Data Science and Computing with Python for Pilots and Flight Test Engineers
Numerical Solution of a First-Order Ordinary Differential Equation
Let \(y(x)\) be a function of \(x\) and let \(y'(x) := \frac{dy}{dx}\) denote its first derivative with respect to \(x\).
We wish to solve a first-order differential equation of the form:
$$ y'(x) = f(y(x)) $$
where \(f(y)\) is an arbitrary function of \(y\). (If your differential equation is not of this form yet, you must use algebraic manipulations to get it into this form, i.e. to isolate \(y’\) on the left-hand side. If the differential equation is of a higher order, you have to turn it into a system of first-order equations first, and then apply this technique (see next lesson).

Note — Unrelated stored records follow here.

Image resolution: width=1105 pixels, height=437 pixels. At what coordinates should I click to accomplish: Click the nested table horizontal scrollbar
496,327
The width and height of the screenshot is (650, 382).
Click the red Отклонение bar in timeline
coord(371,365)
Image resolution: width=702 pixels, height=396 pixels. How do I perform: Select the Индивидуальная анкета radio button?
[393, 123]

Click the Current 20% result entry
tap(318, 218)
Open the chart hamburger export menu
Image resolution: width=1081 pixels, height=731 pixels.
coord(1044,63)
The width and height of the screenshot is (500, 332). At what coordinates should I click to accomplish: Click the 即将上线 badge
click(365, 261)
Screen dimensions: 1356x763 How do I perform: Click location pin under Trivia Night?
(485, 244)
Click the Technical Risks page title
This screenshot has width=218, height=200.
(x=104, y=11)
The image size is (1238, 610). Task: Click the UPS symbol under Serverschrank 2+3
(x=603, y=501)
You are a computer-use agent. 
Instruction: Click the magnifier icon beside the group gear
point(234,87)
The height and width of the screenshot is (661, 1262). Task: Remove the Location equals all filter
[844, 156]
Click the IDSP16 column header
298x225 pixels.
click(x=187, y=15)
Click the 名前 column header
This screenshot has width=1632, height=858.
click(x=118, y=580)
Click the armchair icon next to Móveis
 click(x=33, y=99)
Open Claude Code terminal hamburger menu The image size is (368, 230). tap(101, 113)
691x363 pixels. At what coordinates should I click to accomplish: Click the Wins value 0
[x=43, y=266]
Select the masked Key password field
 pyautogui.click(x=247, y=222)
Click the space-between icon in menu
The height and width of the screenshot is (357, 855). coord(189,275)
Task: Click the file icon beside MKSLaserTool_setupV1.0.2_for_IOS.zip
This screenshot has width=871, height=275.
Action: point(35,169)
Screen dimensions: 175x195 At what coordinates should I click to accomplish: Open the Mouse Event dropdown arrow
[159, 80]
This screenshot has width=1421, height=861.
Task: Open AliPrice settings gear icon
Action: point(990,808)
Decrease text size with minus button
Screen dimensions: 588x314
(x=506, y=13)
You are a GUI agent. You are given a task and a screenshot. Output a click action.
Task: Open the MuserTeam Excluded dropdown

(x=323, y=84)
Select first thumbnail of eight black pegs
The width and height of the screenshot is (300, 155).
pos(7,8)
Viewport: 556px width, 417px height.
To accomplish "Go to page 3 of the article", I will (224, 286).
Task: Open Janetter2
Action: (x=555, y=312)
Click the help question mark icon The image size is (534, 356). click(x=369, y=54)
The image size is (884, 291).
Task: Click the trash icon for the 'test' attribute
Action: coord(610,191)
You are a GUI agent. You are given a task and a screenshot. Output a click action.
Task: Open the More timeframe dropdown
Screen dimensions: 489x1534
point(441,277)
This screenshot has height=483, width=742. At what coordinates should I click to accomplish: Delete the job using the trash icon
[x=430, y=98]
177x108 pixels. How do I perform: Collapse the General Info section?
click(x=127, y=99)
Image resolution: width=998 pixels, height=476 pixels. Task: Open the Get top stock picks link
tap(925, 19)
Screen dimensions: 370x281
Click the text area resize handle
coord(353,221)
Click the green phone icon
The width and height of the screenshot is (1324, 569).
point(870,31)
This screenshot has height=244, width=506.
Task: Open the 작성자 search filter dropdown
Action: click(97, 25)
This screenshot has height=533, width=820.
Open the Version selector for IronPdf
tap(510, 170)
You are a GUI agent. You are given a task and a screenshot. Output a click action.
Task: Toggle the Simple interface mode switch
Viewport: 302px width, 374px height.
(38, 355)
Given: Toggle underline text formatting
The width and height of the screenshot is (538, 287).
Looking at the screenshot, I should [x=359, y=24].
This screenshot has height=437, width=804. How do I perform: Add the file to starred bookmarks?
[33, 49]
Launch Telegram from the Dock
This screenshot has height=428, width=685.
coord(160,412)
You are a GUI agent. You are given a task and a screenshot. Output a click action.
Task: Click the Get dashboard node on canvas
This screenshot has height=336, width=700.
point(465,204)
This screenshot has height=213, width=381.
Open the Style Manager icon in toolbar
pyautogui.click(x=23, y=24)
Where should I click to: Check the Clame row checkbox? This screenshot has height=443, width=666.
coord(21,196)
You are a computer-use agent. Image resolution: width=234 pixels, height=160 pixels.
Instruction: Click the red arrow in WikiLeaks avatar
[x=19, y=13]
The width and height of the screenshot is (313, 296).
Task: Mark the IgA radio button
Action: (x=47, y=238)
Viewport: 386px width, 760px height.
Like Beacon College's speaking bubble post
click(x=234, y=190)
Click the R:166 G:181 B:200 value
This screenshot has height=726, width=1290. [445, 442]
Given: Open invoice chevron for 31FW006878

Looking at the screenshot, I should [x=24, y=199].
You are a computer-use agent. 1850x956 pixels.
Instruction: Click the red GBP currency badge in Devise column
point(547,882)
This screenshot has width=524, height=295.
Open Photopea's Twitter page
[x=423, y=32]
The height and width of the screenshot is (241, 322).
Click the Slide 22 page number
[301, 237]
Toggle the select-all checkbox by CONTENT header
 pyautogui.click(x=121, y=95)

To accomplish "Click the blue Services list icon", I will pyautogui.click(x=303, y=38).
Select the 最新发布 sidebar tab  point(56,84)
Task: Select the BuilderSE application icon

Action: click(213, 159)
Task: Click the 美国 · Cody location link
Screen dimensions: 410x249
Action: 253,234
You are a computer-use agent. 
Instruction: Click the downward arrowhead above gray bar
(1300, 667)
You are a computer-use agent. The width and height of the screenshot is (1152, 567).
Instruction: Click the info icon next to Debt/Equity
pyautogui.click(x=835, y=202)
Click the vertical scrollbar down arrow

Let \(y_0\) be the value of \(y(x)\) at \(x_0\). This is called the initial condition.
Numerical integration proceeds with small steps in \(x\) (you can think of parameter \(x\) as time). Assume that at step \(x_i\) the value of \(y\) is \(y(x_i)\). We can then compute
$$ y'(x_i) = f(y(x_i)) $$
A small time step \(\Delta x\) later, at \(x_{i+1}=x_i+\Delta x\), \(y(x)\) will have the value
$$ y(x_{i+1}) = y(x_i) + y'(x_i) \cdot \Delta x $$
All we need to get this started is to specify an initial condition, i.e. to specify at some \(x_0\) what the value of \(y(x_0)\) was, and the rest follows from the above equations.
We shall implement this now and write our own crude numerical integrator for differential equations:
import numpy as np
import matplotlib.pyplot as plt
def differential_equation_integrator(function, x, y, dx, number_of_steps):
""" A simple numerical integrator. """
x_list = [x]
y_list = [y]
for i in range(0, number_of_steps):
y_prime = function(y) #
y = y + y_prime * dx # perform a step in x
x = x + dx
x_list.append(x)
y_list.append(y)
return np.array(x_list), np.array(y_list)
Now run the integrator on some sample problem. First we need to define the function that represents the differential equation we wish to solve:
def diff_equation(y):
""" Differential equation for function y. """
y_prime = (1.0/y**2) # change this depending on the differential equation you wish to solve.
return y_prime
Then we need to run the actual numerical integration of this equation and plot the result:
# Specify initial conditions, i.e. value of y(x_0) at initial point x_0:
x = 1.0
y = 0.5
# Specify step size in integration and number of steps to be taken
dx = 0.0001 # integration step - make it smaller to make the integration more accurate (but it will also take longer to compute)
number_of_steps = 1000 # together with step size this will determine which value of $x$ will be reached during integration.
x, y = differential_equation_integrator(diff_equation, x, y, dx, number_of_steps)
# Plot the solution, i.e. y(x) as a function of x:
plt.plot(x, y, "r-")
plt.xlabel('x')
plt.ylabel('y')
plt.show()
As always, copy and paste the above code cells into your Jupyter notebook and run. For simplicity, the above solution is for first-order ordinary differential equations with constant coefficients. It is left as an exercise to the reader to generalize the code for cases, where the coefficients in the equation depend on \(x\), i.e. when diff_equation(y, x), and not just diff_equation(y).